■ TASK REQUIREMENTS
Transcribe the full passage below on the robotic fish's drag estimate and the elastic rod's tension test, copying it word for word.

■ READING TEXT
To estimate the drag, the robotic fish is simplified as a cuboid, of which the length $L=17\hspace{0.33em}\mathrm{cm}$, the width $W=20\hspace{0.33em}\mathrm{cm}$, and the thickness $H=2.5\hspace{0.33em}\mathrm{cm}$. The drag that impedes the propulsion of the fish is calculated as [49]

$$F_{\mathrm{d}}={\displaystyle \frac{1}{2}}\rho WH{C}_{\mathrm{d}}{V}^2$$

(6)

where $C_{\mathrm{d}}=15.4{\left(\rho VL/\mu \right)}^{2/5}$ is the drag coefficient and $V$ is the swimming speed of the fish.

2.4. Experimental Measurement

2.4.1. Uniaxial Tension Test

The stiffness of the elastic rod is measured using a universal testing machine (MTS Exceed E43, MTS Industrial Systems Co., Ltd., Shanghai, China). The length of the elastic rod is $l=100.5\hspace{0.33em}\mathrm{mm}$. The side length of the square cross-section is $a=4\hspace{0.33em}\mathrm{mm}$. As shown in Figure 6a, the two ends of the elastic rod are fixed by the fixture components of the testing machine. The Young’s modulus of the material is calculated as $E=\sigma /\epsilon$, where $\sigma$ and $\epsilon$ are the axial stress and strain of the rod, respectively. $\sigma =F_{\mathrm{a}}/a^2$ and $\epsilon =\Delta l/l$, where $F_{\mathrm{a}}$ is the axial force and $\Delta l$ is the increment in length of the rod. $F_{\mathrm{a}}-\Delta l$ curve is plotted in Figure 6b. Based on the experimental results, the Young’s modulus of the rod is set as $3\hspace{0.33em}\mathrm{MPa}$.

■ DATA PROVIDED
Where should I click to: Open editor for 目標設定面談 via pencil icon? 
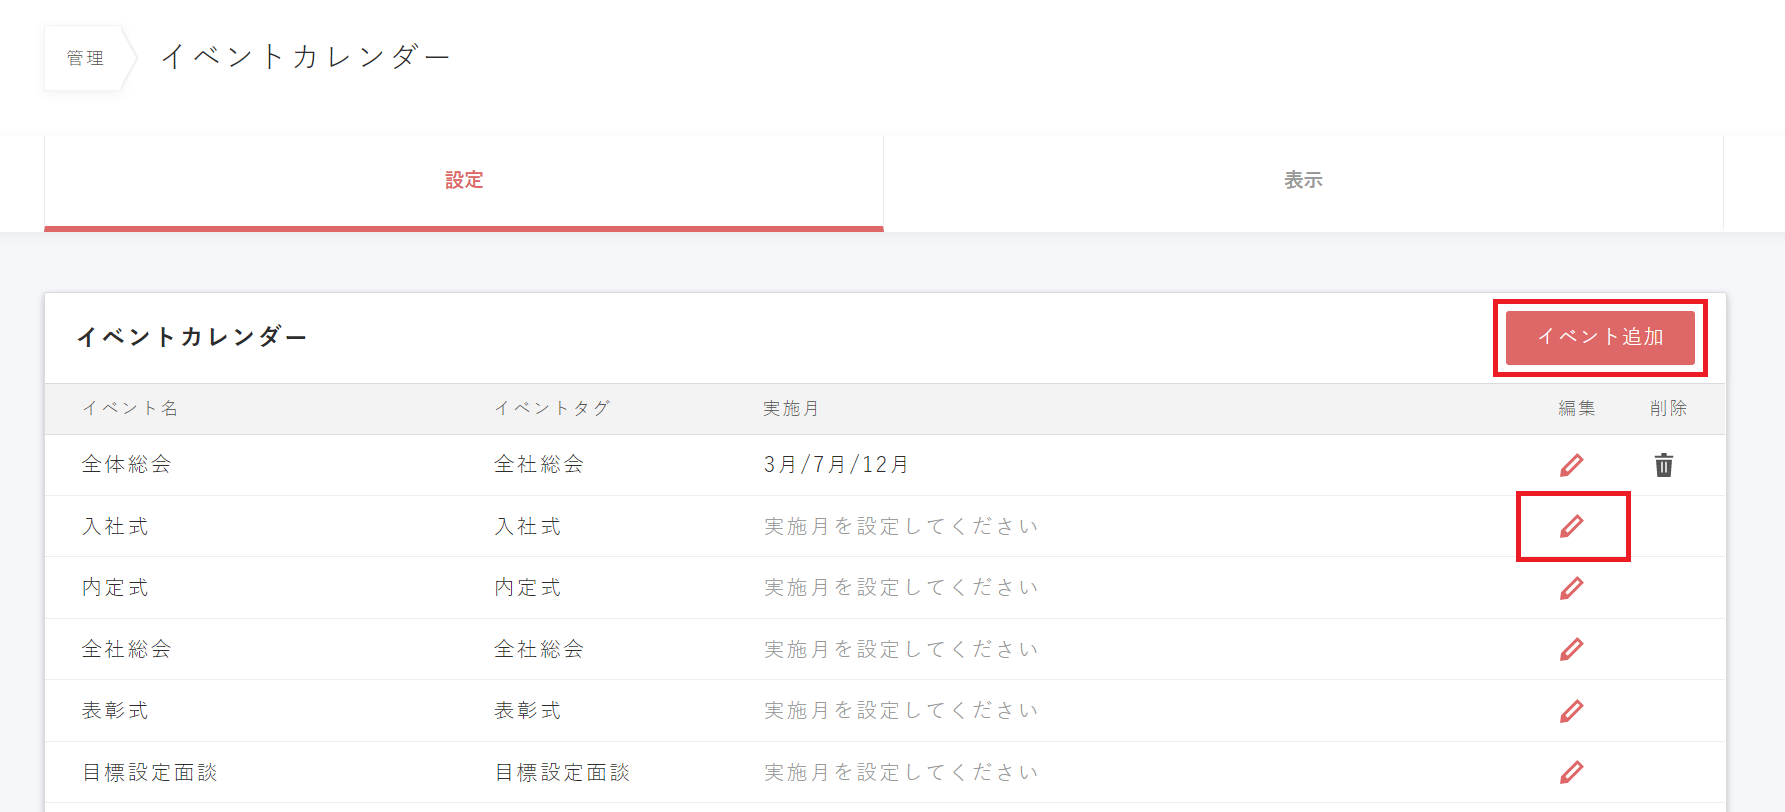coord(1571,772)
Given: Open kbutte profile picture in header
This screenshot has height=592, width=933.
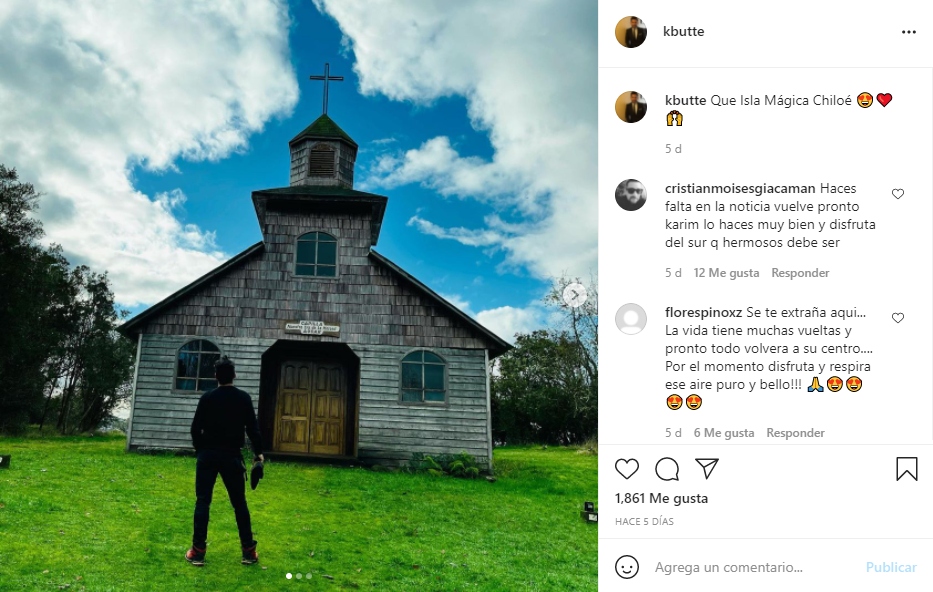Looking at the screenshot, I should click(630, 32).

■ THE SOLUTION
To estimate the drag, the robotic fish is simplified as a cuboid, of which the length $L=17\hspace{0.33em}\mathrm{cm}$, the width $W=20\hspace{0.33em}\mathrm{cm}$, and the thickness $H=2.5\hspace{0.33em}\mathrm{cm}$. The drag that impedes the propulsion of the fish is calculated as [49]

$$F_{\mathrm{d}}={\displaystyle \frac{1}{2}}\rho WH{C}_{\mathrm{d}}{V}^2$$

(6)

where $C_{\mathrm{d}}=15.4{\left(\rho VL/\mu \right)}^{2/5}$ is the drag coefficient and $V$ is the swimming speed of the fish.

2.4. Experimental Measurement

2.4.1. Uniaxial Tension Test

The stiffness of the elastic rod is measured using a universal testing machine (MTS Exceed E43, MTS Industrial Systems Co., Ltd., Shanghai, China). The length of the elastic rod is $l=100.5\hspace{0.33em}\mathrm{mm}$. The side length of the square cross-section is $a=4\hspace{0.33em}\mathrm{mm}$. As shown in Figure 6a, the two ends of the elastic rod are fixed by the fixture components of the testing machine. The Young’s modulus of the material is calculated as $E=\sigma /\epsilon$, where $\sigma$ and $\epsilon$ are the axial stress and strain of the rod, respectively. $\sigma =F_{\mathrm{a}}/a^2$ and $\epsilon =\Delta l/l$, where $F_{\mathrm{a}}$ is the axial force and $\Delta l$ is the increment in length of the rod. $F_{\mathrm{a}}-\Delta l$ curve is plotted in Figure 6b. Based on the experimental results, the Young’s modulus of the rod is set as $3\hspace{0.33em}\mathrm{MPa}$.